The singles discography of American country music artist Lynn Anderson contains 72 singles, three promotional singles, one charting B-side, two music videos and nine other song appearances. She signed her first recording contract with Chart Records in 1966. The following year, her single "Ride, Ride, Ride" debuted on the Billboard Hot Country Singles chart. Also in 1967, her single "If I Kiss You (Will You Go Away)" became her first major hit when it reached number five on the country singles chart. Anderson had a series of hits that reached the top ten and 20 during the 1960s including "Promises, Promises" (1969), "No Another Time" (1968), "Big Girls Don't Cry" (1968) and "That's a No No" (1969).

Anderson had her biggest song success after switching to Columbia Records in 1970. Her second Columbia single, "Rose Garden", became the biggest hit of her career. The song reached number one on the Billboard country chart and was her first to crossover onto the Billboard Hot 100, where it reached number three. "Rose Garden" would also become a hit in 16 other countries.

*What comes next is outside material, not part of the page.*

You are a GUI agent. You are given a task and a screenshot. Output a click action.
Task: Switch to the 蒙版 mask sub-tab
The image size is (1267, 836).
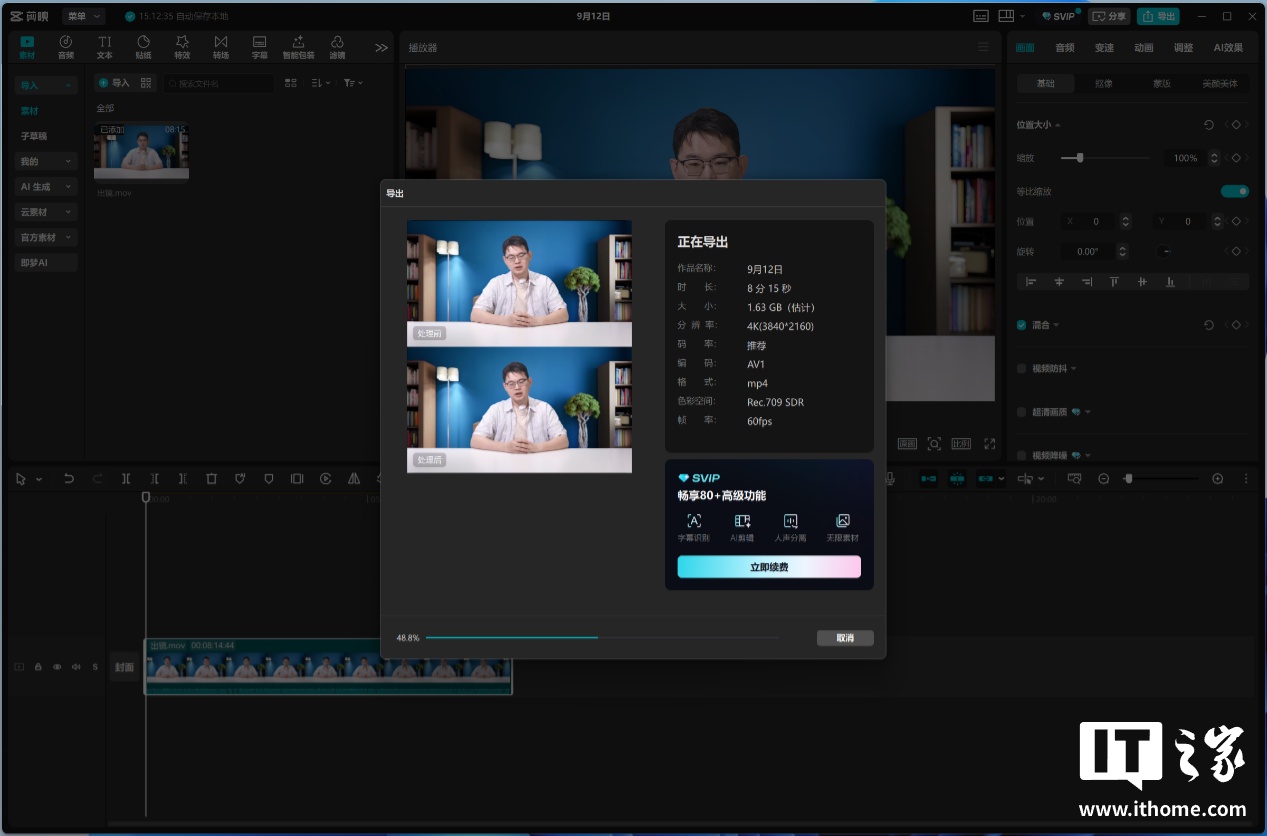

Anderson followed the song with two more number one hits on the Billboard country chart: "You're My Man" and "How Can I Unlove You". 

Her cover version of "Cry" became a top five country hit and minor pop hit in 1972. This was followed by "Keep Me in Mind" (1973) and "What a Man My Man Is" (1974), which both topped the Billboard country survey. Anderson was also the first artist to release and have a hit with "Top of the World", a song that was later a number one pop hit for The Carpenters. As the decade progressed, Anderson's singles were less successful. She had top 20 Billboard country hits during this time with "He Turns It into Love Again" (1977) and "Wrap Your Love All Around Your Man" (1977). In 1979, she had a top ten hit with "Isn't It Always Love" before leaving Columbia Records in 1981.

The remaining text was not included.